Я посмотрел на предметы, которые поедут со мной в Баккип. До жалости маленькая коллекция, определяющая человеческую жизнь. Резные фигурки, сделанные Шутом в лучшие времена. Последняя рубашка, сшитая для меня Молли, слишком драгоценная, чтобы ее носить.

Я подумал о том, что оставляю здесь. Все вещи Молли, которые я отдал Пчелке, будут храниться в ее комнате. Гребни и расчески. Книги о растениях, с выгравированными и нарисованными картинками, по которым Молли учила Пчелку читать. Я вспомнил, как она носила пояс Молли с маленьким ножом. Несомненно, похитители отобрали его, и он потерян навсегда. Я закрыл глаза. Я хотел снова ощутить запах жены. Когда-то я разрешил Пчелке забрать все свечи Молли, и она перенесла их в свою комнату. Всего несколько, решил я. Возьму несколько в память об обеих.

Я брел через погруженный в тишину дом. Холодное и пустое место, выдолбленная ореховая скорлупа, опустошенная бутылка из-под бренди. Дом наполнял мрак, который не мог разогнать свет моей свечи. Я задержался перед дверью Пчелки и на мгновение притворился, что она спит в тепле и безопасности в своей постели. Но секундой позже открыл дверь в промозглую комнату, где пахло запустением.

Сначала я заглянул в изящный платяной шкаф, который ей предоставил Ревел.
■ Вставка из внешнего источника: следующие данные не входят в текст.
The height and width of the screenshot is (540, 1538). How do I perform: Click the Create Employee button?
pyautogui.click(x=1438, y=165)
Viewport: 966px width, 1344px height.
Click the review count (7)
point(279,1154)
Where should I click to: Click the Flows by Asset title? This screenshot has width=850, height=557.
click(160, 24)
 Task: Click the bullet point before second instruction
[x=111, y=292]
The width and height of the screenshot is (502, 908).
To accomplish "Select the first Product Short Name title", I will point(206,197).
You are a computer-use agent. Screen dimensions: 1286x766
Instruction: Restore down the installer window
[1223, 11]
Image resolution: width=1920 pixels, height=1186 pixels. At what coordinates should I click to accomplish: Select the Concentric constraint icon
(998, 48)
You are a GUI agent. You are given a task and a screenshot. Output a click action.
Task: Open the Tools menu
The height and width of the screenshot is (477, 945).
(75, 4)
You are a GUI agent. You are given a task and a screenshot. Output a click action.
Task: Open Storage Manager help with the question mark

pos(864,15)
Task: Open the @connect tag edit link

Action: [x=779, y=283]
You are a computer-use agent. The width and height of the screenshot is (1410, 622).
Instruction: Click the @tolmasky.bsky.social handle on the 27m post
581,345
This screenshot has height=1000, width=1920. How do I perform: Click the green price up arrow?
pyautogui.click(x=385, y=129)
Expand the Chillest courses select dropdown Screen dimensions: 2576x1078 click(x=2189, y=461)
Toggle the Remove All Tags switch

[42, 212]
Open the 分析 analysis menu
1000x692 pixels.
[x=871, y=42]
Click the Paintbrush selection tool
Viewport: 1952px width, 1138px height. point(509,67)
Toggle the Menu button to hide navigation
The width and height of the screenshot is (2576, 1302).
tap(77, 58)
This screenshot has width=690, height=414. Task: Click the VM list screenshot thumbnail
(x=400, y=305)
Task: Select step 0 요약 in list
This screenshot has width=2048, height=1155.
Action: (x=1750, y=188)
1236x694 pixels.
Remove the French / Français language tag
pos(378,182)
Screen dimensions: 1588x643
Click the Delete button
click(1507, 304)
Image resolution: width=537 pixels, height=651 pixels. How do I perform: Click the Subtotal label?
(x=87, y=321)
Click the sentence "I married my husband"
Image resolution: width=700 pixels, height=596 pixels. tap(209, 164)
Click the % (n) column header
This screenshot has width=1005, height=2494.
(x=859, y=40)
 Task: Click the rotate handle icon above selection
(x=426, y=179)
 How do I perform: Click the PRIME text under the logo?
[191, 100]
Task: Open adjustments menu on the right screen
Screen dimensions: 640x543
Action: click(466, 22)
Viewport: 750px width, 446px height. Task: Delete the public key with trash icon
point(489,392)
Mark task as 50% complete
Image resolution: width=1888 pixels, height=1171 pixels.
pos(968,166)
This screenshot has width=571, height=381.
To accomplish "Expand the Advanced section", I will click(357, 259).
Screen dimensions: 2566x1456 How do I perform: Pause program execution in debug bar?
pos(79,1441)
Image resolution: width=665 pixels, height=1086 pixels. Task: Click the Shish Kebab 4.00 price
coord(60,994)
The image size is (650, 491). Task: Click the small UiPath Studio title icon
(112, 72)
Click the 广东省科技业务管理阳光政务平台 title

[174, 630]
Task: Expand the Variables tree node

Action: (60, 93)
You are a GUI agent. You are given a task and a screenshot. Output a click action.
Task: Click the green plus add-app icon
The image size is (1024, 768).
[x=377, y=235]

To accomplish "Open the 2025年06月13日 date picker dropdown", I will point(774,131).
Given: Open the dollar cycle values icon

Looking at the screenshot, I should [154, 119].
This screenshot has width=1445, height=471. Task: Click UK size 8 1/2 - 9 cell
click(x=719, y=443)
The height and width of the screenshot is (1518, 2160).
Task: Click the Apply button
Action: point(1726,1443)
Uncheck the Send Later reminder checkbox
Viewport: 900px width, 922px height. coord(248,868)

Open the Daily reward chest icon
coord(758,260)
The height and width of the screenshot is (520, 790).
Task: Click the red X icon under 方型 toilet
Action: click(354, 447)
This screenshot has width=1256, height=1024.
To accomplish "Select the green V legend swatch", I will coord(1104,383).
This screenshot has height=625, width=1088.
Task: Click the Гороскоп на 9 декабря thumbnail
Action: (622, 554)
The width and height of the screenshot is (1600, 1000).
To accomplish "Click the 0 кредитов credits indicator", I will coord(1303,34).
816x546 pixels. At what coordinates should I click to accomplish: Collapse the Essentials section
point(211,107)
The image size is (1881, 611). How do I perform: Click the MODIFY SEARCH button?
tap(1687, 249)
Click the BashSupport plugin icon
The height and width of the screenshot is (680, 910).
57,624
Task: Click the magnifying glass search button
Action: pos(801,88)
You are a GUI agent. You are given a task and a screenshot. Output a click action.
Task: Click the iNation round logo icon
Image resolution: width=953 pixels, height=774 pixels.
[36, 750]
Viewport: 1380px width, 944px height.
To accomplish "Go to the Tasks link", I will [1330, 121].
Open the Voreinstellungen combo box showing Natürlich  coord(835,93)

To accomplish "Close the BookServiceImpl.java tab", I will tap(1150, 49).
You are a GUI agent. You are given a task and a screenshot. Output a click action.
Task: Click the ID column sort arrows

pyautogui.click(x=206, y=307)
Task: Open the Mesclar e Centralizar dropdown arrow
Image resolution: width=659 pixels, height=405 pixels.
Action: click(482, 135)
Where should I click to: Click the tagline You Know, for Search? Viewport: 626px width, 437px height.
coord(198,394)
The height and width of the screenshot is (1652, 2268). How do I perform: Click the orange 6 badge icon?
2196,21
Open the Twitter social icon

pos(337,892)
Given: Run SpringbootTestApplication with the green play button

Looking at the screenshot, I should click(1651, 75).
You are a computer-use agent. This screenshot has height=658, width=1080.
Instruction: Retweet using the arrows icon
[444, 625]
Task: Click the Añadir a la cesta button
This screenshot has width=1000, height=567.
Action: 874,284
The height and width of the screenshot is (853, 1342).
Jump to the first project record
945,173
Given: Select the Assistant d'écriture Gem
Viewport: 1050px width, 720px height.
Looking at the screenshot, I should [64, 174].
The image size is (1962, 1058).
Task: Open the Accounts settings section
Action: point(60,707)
Все вещи в шкафу были аккуратно сложены, и это казалось удивительным для ребенка. Мое сердце сжалось, по щекам потекли слезы, когда я увидел, что ее горничная Керфул сложила на полке сокровища, которые я купил моей девочке на рынке. Здесь был маленький ящик с ракушками. Красный пояс, украшенный цветами. Слишком большие для нее ботинки. На крючке висела сумка с безделушками, присланными мной из Баккипа. Ее так и не открывали, ими так и не восхищались. Новые туфли, предназначенные для ребенка, который никогда их не наденет. Она бежала в том, что на ней было надето в день нападения: в тапочках, без теплого плаща, без рукавиц. Раньше я не думал, что ей пришлось бежать по глубокому снегу в домашней одежде.

Я закрыл дверцу шкафа. Нет. Свечей здесь нет.

Одна наполовину сгоревшая свеча из ее старой комнаты стояла у кровати. Подсвечником служила раковина. Я взял свечу и ощутил слабый аромат лаванды. Я открыл ящичек − там они и лежали в ряд, как часовые из воска. Лавандовые, из жимолости, сирени и розы. Возьму только четыре, решил я и, будто ребенок, который не может выбрать, закрыл глаза, чтобы взять наугад.

Вместо свечей мои пальцы коснулись бумаги. Нагнувшись, я заглянул внутрь. Придавленный с одной стороны свечами, там лежал старый альбом, в котором Пчелка  училась писать буквы. Я зажег свечу в подсвечнике и уселся на пол. Пролистывая альбом, я увидел ее рисунки − цветы, птицы и насекомые, прорисованные точно и аккуратно. Переворачивая один лист за другим, я вдруг наткнулся на страницу, где что-то написано. Не дневник снов, а ежедневные события. Я прочитал это очень медленно.